╔══
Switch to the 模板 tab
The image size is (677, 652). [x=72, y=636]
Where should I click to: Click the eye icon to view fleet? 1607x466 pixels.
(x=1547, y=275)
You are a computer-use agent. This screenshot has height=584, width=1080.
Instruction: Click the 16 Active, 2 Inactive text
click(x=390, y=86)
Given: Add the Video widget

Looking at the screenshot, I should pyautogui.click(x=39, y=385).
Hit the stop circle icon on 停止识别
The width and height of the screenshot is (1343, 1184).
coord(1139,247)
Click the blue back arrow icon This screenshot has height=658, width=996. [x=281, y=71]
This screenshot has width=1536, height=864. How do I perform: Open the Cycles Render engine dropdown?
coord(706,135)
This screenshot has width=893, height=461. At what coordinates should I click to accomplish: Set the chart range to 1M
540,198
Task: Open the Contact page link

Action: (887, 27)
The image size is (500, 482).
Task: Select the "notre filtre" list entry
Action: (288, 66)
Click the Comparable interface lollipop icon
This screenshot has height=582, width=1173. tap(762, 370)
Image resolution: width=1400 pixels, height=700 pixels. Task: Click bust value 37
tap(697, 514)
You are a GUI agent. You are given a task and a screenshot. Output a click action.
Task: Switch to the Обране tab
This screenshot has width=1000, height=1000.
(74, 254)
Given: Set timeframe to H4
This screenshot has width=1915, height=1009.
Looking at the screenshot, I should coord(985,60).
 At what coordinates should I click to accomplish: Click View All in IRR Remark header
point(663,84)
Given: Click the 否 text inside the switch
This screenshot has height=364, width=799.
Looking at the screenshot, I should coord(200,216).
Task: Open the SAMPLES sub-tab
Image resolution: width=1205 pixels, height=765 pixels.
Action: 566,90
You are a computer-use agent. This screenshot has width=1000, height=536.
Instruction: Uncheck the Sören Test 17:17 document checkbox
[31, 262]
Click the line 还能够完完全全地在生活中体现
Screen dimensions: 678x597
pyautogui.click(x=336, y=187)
╚══
Copy every line above in which the string "agent" shows up.

You are a computer-use agent. This screenshot has height=584, width=1080.
You are a GUI agent. You are given a task and a screenshot. Output a click action.
You are a computer-use agent. This screenshot has width=1000, height=536.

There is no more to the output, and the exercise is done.